===== Record excerpts

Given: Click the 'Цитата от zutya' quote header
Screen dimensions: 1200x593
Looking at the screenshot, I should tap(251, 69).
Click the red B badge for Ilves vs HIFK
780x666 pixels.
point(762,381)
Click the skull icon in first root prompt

==========
===== Record excerpts

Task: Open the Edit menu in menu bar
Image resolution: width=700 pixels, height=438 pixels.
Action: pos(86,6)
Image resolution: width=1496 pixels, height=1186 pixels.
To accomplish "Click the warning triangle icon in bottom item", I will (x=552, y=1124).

==========

• [Task]: Make a tally of the lines in this data that include the string "Click", and answer with that tally alone.

• [Expected answer]: 4